▶ [Work instruction]: Retype the line where "Where should I click to: Expand" appears and each line that follows it down to the last line of the records below. Leave the pictures out.

Source data:
══════════════════════════════

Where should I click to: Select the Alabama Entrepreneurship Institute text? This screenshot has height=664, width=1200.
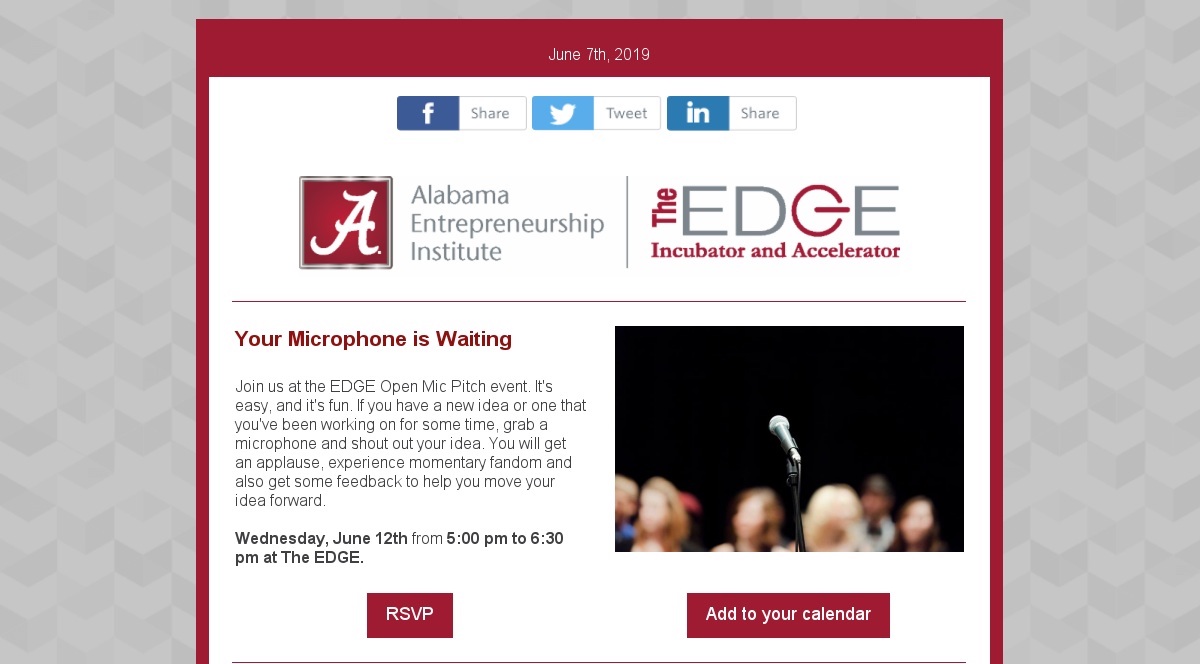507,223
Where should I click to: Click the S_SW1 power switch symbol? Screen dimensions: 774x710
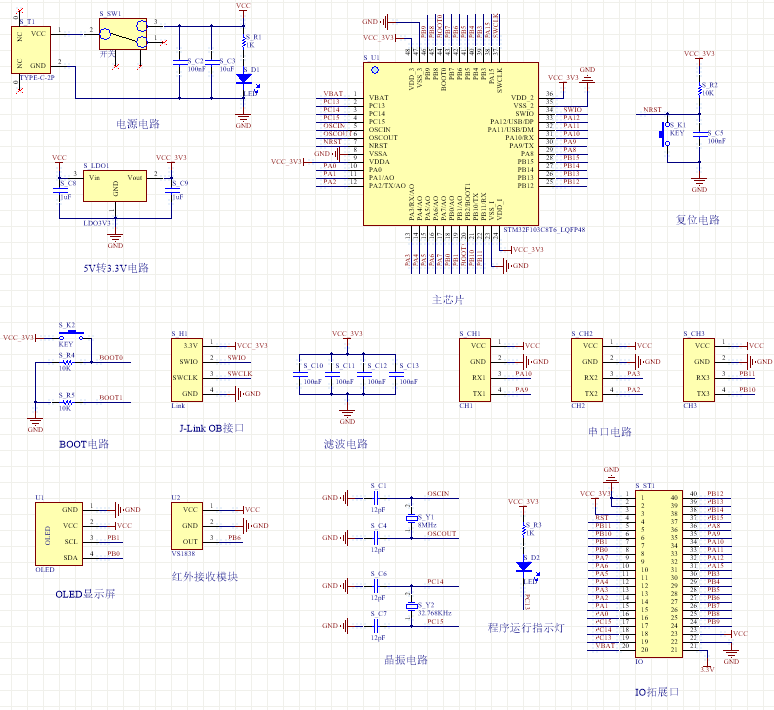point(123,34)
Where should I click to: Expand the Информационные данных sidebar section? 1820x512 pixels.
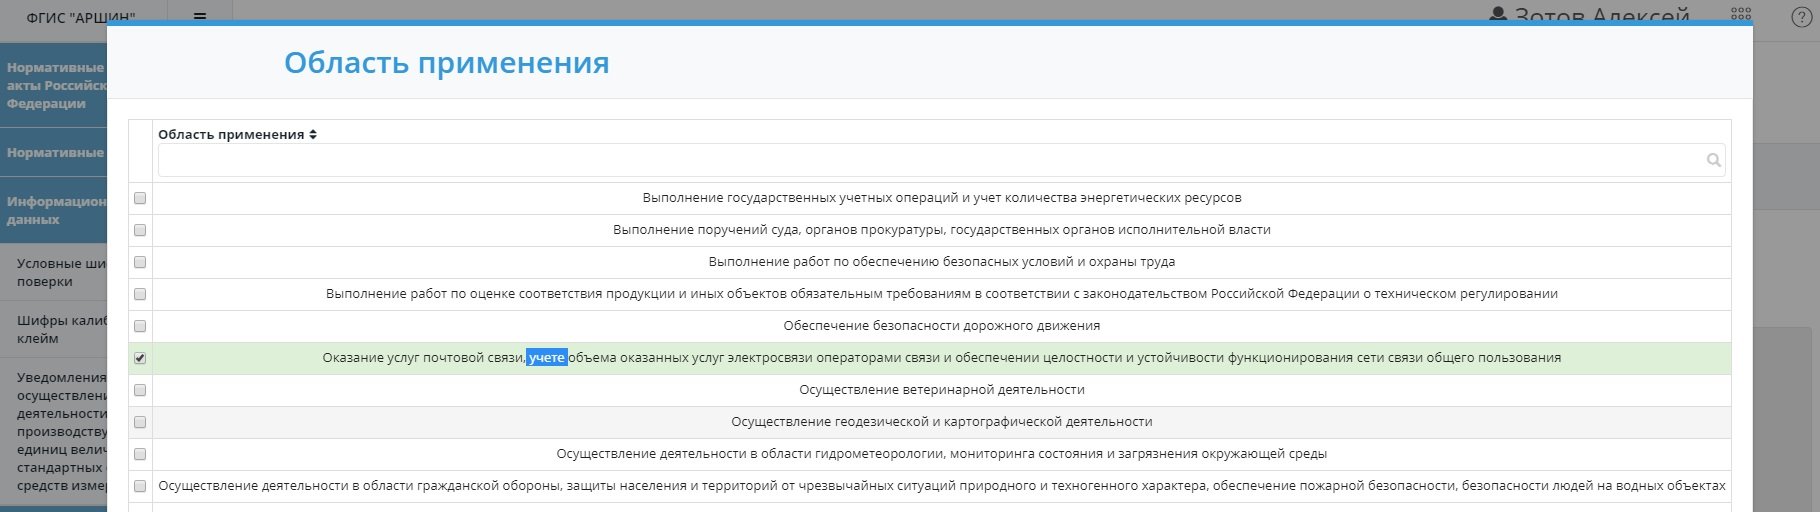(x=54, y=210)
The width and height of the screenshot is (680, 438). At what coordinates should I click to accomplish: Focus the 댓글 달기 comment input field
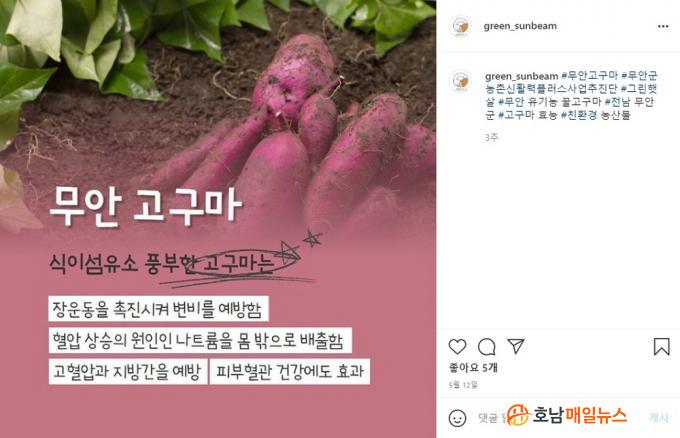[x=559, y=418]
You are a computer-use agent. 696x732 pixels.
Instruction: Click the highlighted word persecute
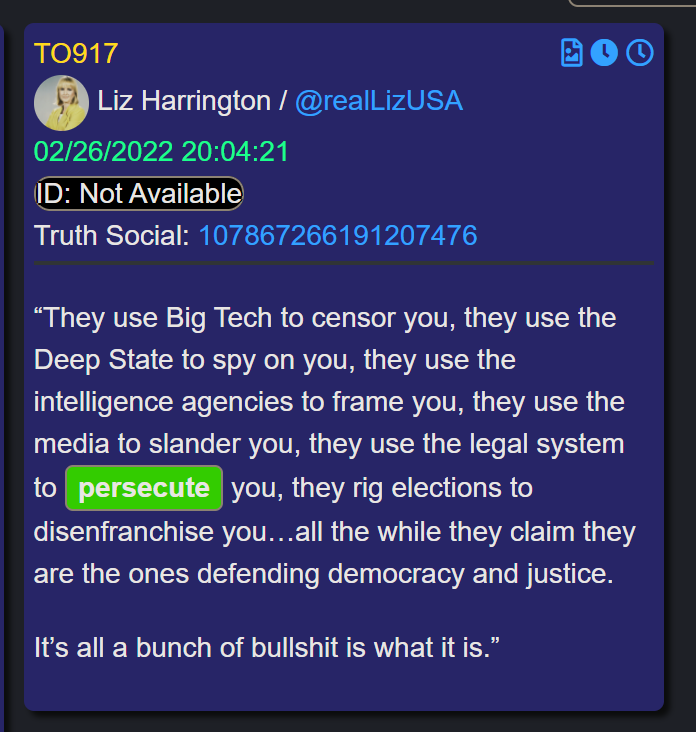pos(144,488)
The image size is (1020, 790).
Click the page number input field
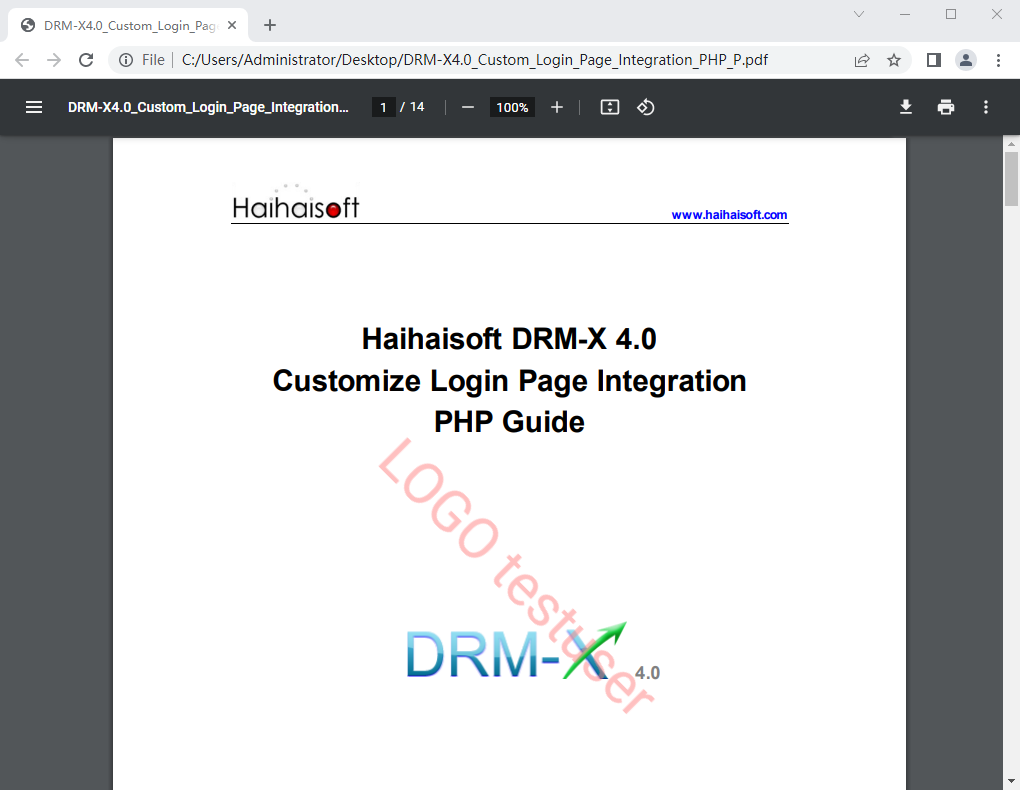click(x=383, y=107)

══════════════════════════════

▶ [Result of this exercise]:
Where should I click to: Expand the Информационные данных sidebar section? 1820x512 pixels.
(x=54, y=210)
The width and height of the screenshot is (680, 438). At what coordinates should I click to accomplish: Focus the 댓글 달기 comment input field
[x=559, y=418]
You are a computer-use agent. 696x732 pixels.
Instruction: Click the highlighted word persecute
pos(144,488)
The image size is (1020, 790).
Click the page number input field
click(x=383, y=107)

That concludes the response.